Allí estaba, sentada en su silla de ruedas, con su hija y su nieta, cenando algo muy rico en uno de los restaurantes más famosos de la ciudad. Ella tenía el pelo muy canoso. Y los ojos muy grises. Los huesos muy finos y la piel blanquecina y trabajada.
Bebía a sorbos de un vaso que su hija le acercaba a la boca. Bebía la mujer sorbo a sorbo, como si se le fuese la vida en ello, debía de rondar los 95 años, y bebía a sorbos pequeños del vaso que su hija le sostenía con sus manos, con suma delicadeza.
Y me detuve en seco allí, y me quedé mirando a la mujer. Bebía vino, vino blanco. Lo supe porque tras unos segundos de observar cómo su hija le sostenía el vaso, la hija separó el vaso de los labios de su madre y lo volvió a rellenar del preciado vino. Le acercó a la mujer el vaso, a los labios, de nuevo, y la mujer bebía ese vinito que le daba vida.

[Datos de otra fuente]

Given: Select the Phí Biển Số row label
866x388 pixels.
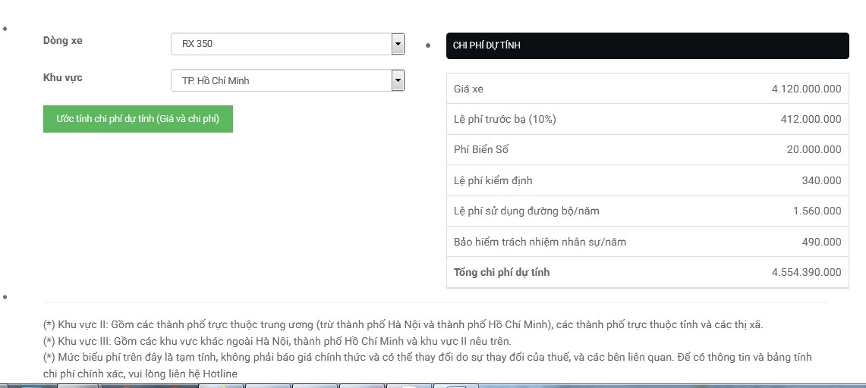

Al poco rato supe qué estaba pasando allí. Yo era una viandante más. Pero cuando vi que las cámaras y la prensa se acercaban a la mujer, lo hice yo también, conociendo el porqué de todo aquello.
La mujer quería hacer llegar a todo el mundo el final de su vida.
Me senté allí, y me quedé a ver la escena. La mujer, en cuestión de minutos tenía un micrófono conectado. Tres focos alumbrándola. Y cinco o seis personas desconocidas alrededor, entre cámaras y periodistas. Pero aquella mujer ni se inmutaba. Haría publico el final de su vida y no parecía estar nerviosa ni nada por el estilo. Y su hija parecía orgullosa y su nieta miraba a su abuela con adoración.
Pasó la mujer hablando de lo que ha sido su vida durante dos horas. La voz de la mujer se escuchaba muy nítida, pude escuchar grandes frases, como por ejemplo: “la vida se llama vida porque se termina” o “morir no debe de hacernos sentir tristes, sino honrados y felices, por haber logrado mantener con vida a nuestros descendientes” o esta otra “solo hay que entristecerse al morir, cuando tu cuerpo no vale ya para nada, pero tu alma te grita que quiere seguir viviendo”.
Más tarde todo terminó. Y a la mujer le sirvieron otro vinito blanco. Que de nuevo, su hija se lo acercó a la boca para que su madre bebiese, pues debía de tener la boca ya muy seca tras el rato de charla. Las cámaras se apagaron. Los periodistas siguieron su camino. Y a la mujer se la llevaron empujando su silla de ruedas.
Varios meses más tarde la mujer fallecía, dejando 7 hijos y 10 nietos aún con toda una vida por delante.
Y yo supe de la noticia en televisión, porque la mujer era escritora y la reconocí al instante. Y tras la previa emoción que sentí, llegué a la conclusión de que hay muertes injustas y justas. Y que la suya había sido una muerte muy justa. Una muerte que había llegado a tiempo. Y es como deberían de ser toda las muertes. Todos los finales de la vida de las personas. Con 95 años (o más) y con un vasito de vino delante. Y la mujer nos dejó la vida para nosotros con un traguito de vino en la garganta y otro de esperanza porque algo de ella se mantendrá vivo, dentro de su generación y en el transcurso del tiempo.